***** Texto extraído *****

Opinión

Nadal, un español ejemplar

En el tenis, la voluntad y el sacrificio son las herramientas del éxito. Incluso me atrevo a decir que tan importantes como la técnica

Rafael Nadal anuncia su adiós.
Rafael Nadal anuncia su adiós. EFE

«Me retiro del tenis profesional. Mil gracias a todos». Con estas palabras Rafael Nadal ha anunciado el fin de su carrera. Su último torneo será dentro de unas semanas, en Málaga, cuando juegue la Copa Davis con el equipo de España. El balance de sus 23 años de vida deportiva activa, con más de 1.000 victorias, de las cuales 22 han sido en Grand Slams, le hacen acreedor del título de auténtica leyenda del tenis, de la que pueden sacarse algunas aleccionadoras conclusiones, aplicables a bastantes ámbitos de la vida.

Nadie puede dudar de que en Nadal la virtud que más ha destacado ha sido su voluntad férrea e inflexible. Un deportista en el que resalta su fuerte presencia de ánimo y ganas de trabajar cada día en la pista, sea cual sea la superficie. Nadal ha sido algo más que ingenio y habilidad. Me refiero al esfuerzo. No hay espejo que refleje mejor la imagen del hombre que su trabajo. Sócrates, que fue hombre discreto, explicaba a su amigo Cristóbulo que el medio más corto y seguro de ser tenido como un hombre de bien consiste en trabajar para serlo. Esto es tan diáfano como elemental y alguien debió enseñar a Nadal que en el mundo del deporte, al igual que en otros, el débil se queda en el camino. Lo mismo que en casi todas las actividades humanas, en el tenis la voluntad y el sacrificio son las herramientas del éxito. Incluso me atrevo a decir que tan importantes como la técnica. La constancia o la perseverancia, llámese como se quiera, es la más fiel aliada de las cualidades del tenista. Pero hay más.

Del tenis, deporte por el que empecé a sentir pasión aquel 1 de julio de 1966, fecha que Manuel Santana ganó Wimbledon, siempre me atrajo la deportividad, o, lo que es igual, el espíritu y ánimo deportivos. Cuando en la pista de tenis, Nadal se ha batido el cobre de la forma que lo ha hecho a lo largo de tantos trienios, uno piensa que el viejo mens sana in corpore sano sigue vigente y que quienes amamos las reglas del juego –de todos los juegos– nos sentimos orgullosos de él. El barón Pierre de Coubertin, aquel que dijo que lo importante no es vencer, sino luchar, se habría entusiasmado con Rafael Nadal, al comprobar como ha hecho realidad el principio de que el deporte, además de fortalecer los músculos, también tonifica el alma y agudiza la inteligencia.

***** Datos proporcionados *****

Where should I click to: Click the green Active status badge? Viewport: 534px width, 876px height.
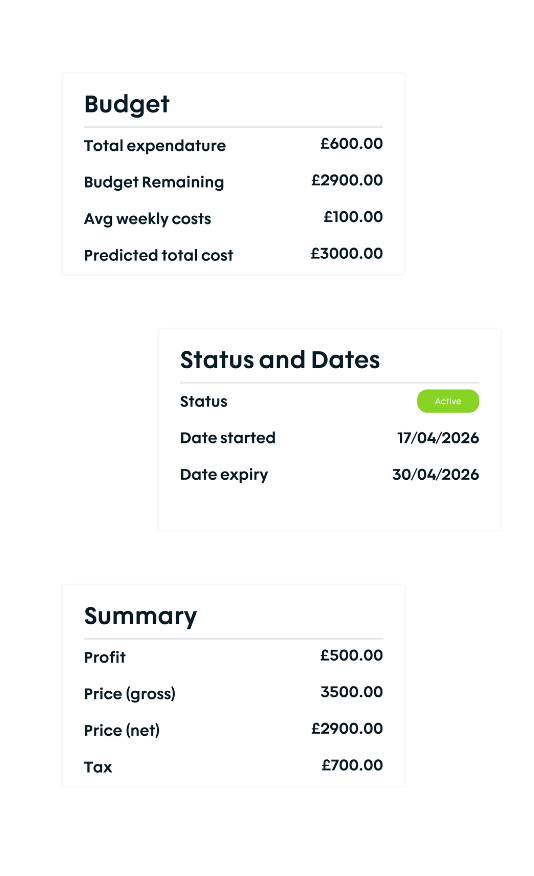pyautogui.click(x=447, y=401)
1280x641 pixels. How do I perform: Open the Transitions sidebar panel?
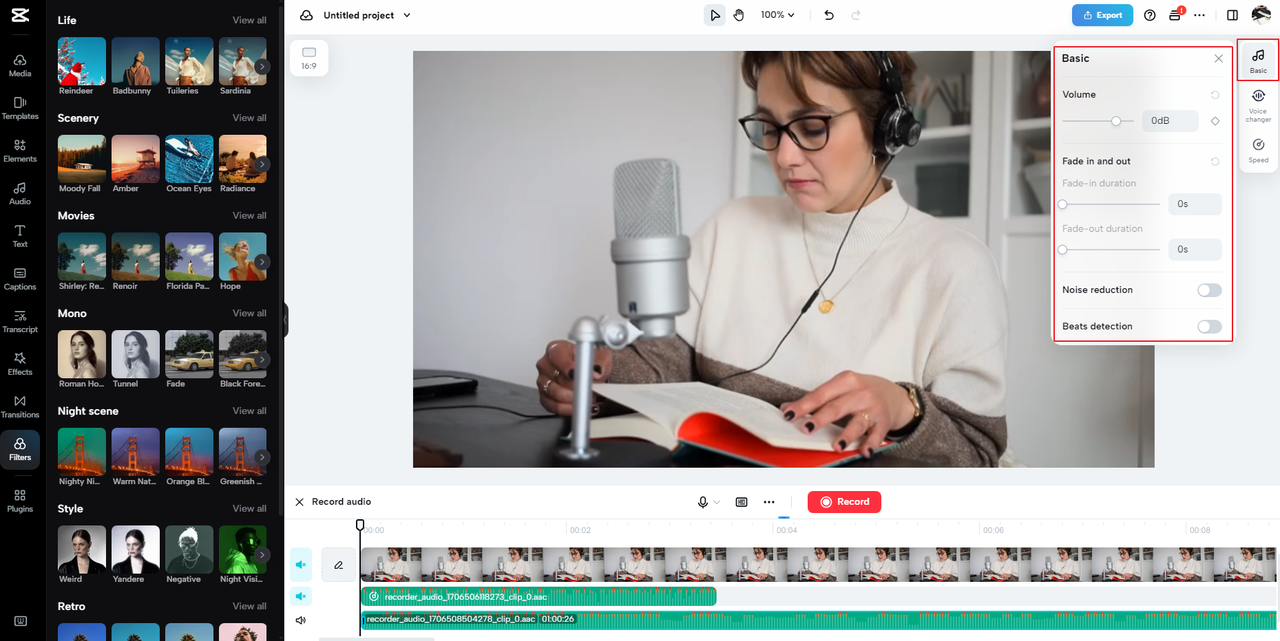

*****

Indica si cada afirmación concuerda con el artículo sobre Nadal, respondiendo sí o no y citando literalmente las palabras del artículo que lo deciden.
1. El último torneo de Nadal será la Copa Davis en Málaga.
2. Nadal ha logrado más de 1.000 victorias en torneos de Grand Slam.
3. El autor empezó a apasionarse por el tenis el día en que Manuel Santana ganó Wimbledon.
No es necesario consultar los datos para resolver lo que se pide.

1. Sí: «Su último torneo será dentro de unas semanas, en Málaga, cuando juegue la Copa Davis con el equipo de España».
2. No: «con más de 1.000 victorias, de las cuales 22 han sido en Grand Slams».
3. Sí: «Del tenis, deporte por el que empecé a sentir pasión aquel 1 de julio de 1966, fecha que Manuel Santana ganó Wimbledon».